Sunday, September 5, 2010

Herbert Behrens

Kralingen Popfestival, Rotterdam (1970)


I came across this photo on tumblr and i thought this is really amazing. A good method to identify great photos is, when you look at them, you have to take a second look or more. To be honest, i thought that this is a photo from some fashion editorial, then i checked and its not! Its a candid that Herbert Behrens took when he was at Kralingen Popfestival. The girl is just look like some high fashion model. Whats so special about this photo? i guess its the girl's expression and the contrast of her gesture with the guys around her. Its seems like she was high.. like, floating.. dazed or just enjoying the music. The best thing is.. its candid.
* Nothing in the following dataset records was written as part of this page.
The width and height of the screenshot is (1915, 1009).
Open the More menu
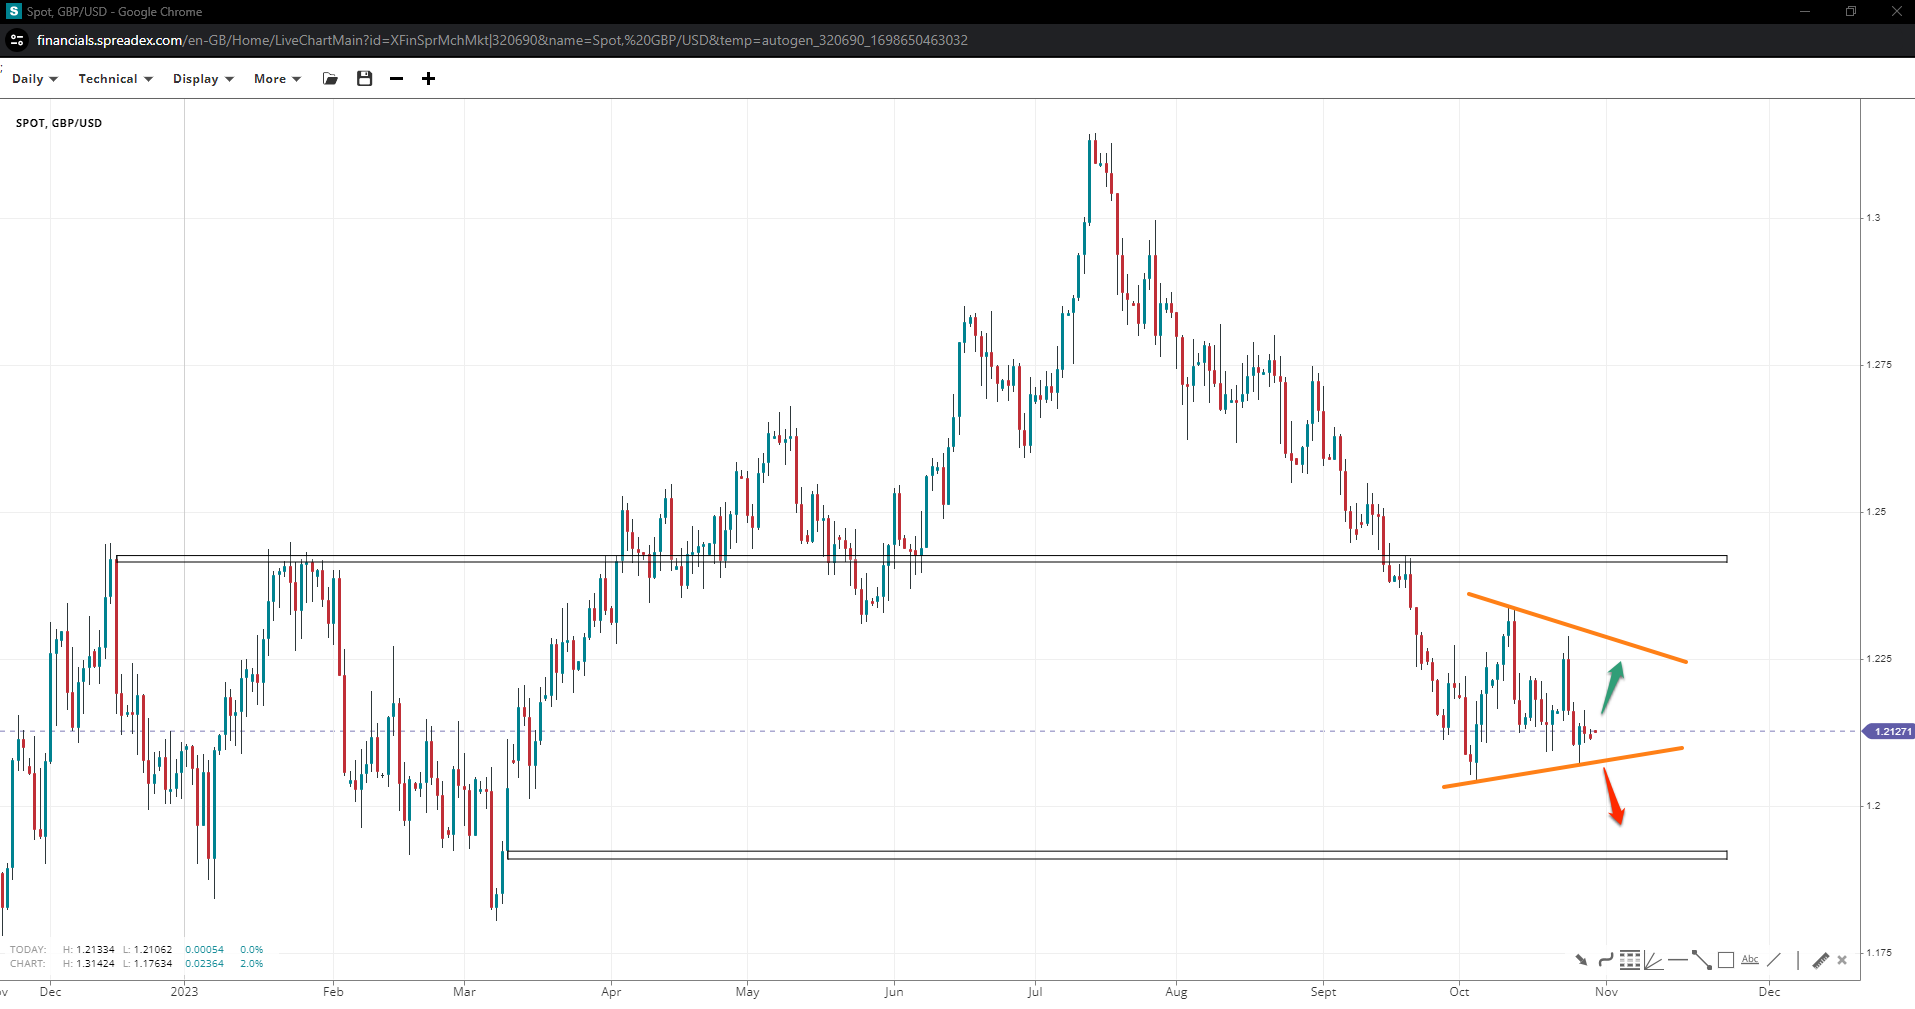pos(277,79)
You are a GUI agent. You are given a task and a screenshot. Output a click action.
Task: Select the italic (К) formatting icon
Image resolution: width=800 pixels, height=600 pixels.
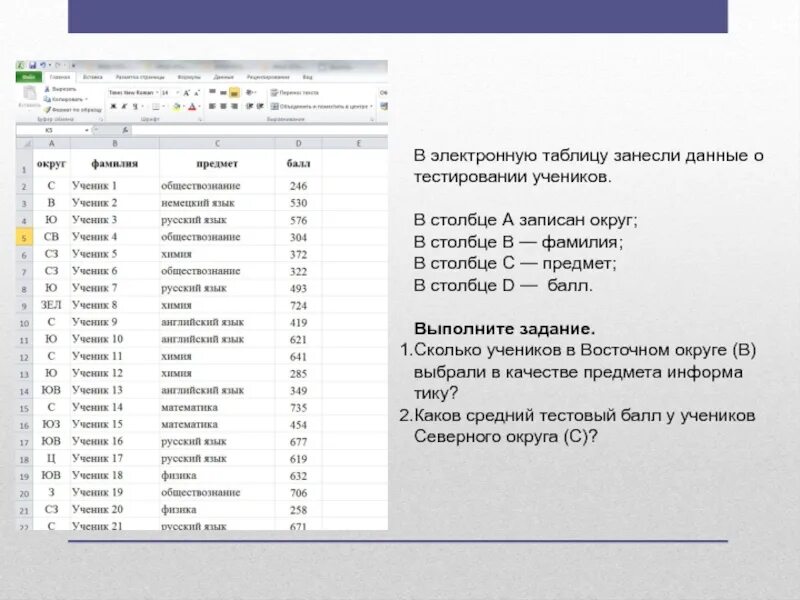click(124, 106)
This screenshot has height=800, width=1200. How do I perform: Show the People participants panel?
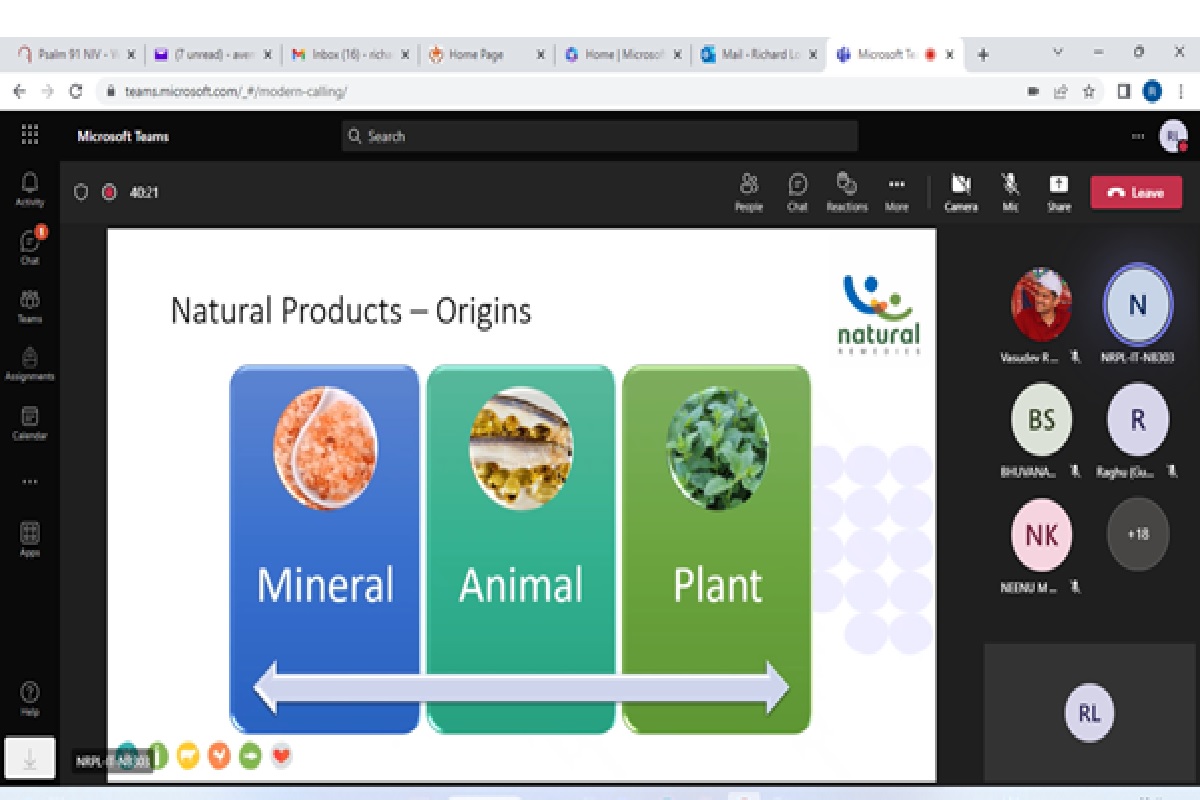coord(749,191)
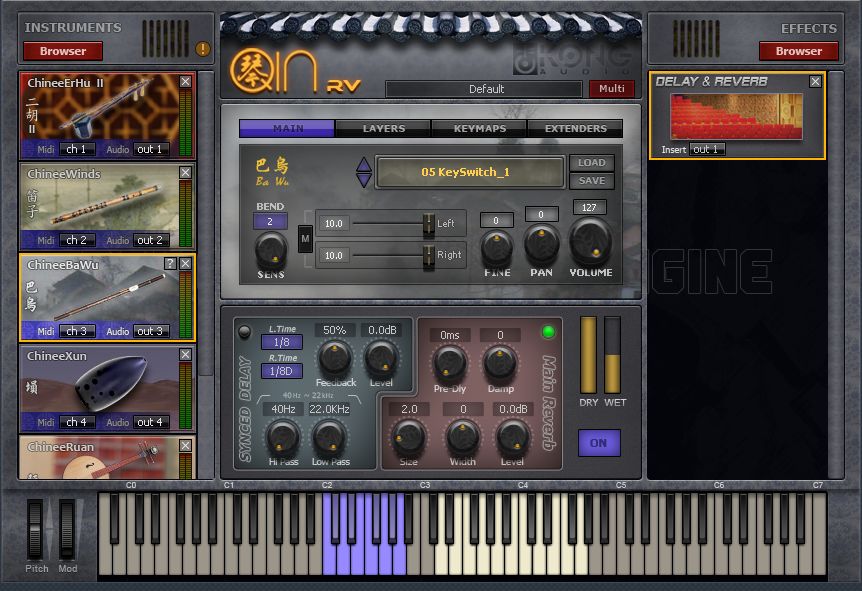Open ChineeWinds Midi ch 2 selector
The image size is (862, 591).
(x=76, y=240)
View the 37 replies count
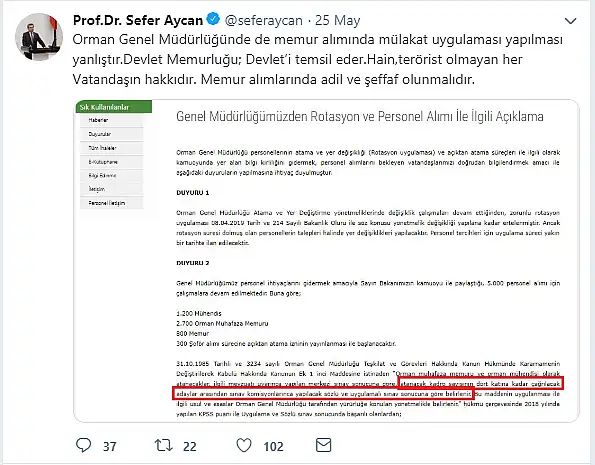Viewport: 595px width, 465px height. tap(110, 446)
I read somewhere that journalist photographer is capable to capture candid photos with strong character. Imagine if a fashion photographer and a journalistic photographer work together? the result must be very mesmerizing. Maybe i should try to learn more about journalistic photography? ;)

enough rambling, now lets focus on the person who took it.



HERBERT BEHRENS

In 1951, on completing a course in photography at the Fotovakschool, Herbert Behrens obtained a post as office boy at the Anefo press photo agency in Amsterdam. In 1957 he moved to Rotterdam to set up a branch office of the same agency, but decided four years later to strike out on his own. In the sixties and seventies, partly because of his first wife, fashion designer Fong Leng, he moved in unusual circles for a press photographer. He developed a keen interest in art, and photographed the Japanese artist Kusama as she painted the naked body of artist Jan Schoonhoven on November 3 1967. Today this is regarded as an important art-historical document from the early years of the happening.

As a photographer for the Rotterdam Hilton, Behrens took pictures of a host of famous hotel guests. Another important category in his archive consists of photos and slides of the 1970 Kralingen pop festival. A regular photographer for the magazine Sport Express, he witnessed the successes of the now legendary footballer Coen Moulijn and of Feijenoord, the Rotterdam team. Among the newspapers he worked for were De Rotterdammer, the Algemeen Dagblad, the Nieuwe Rotterdamse Courant and de Volkskrant. In 1947 he went to France and more or less abandoned photography. In 1975, back in the Netherlands, he taught at Crea and De Werkschuit in Amsterdam and at the Foundation for Art Education in Groningen, where he settled in 1978.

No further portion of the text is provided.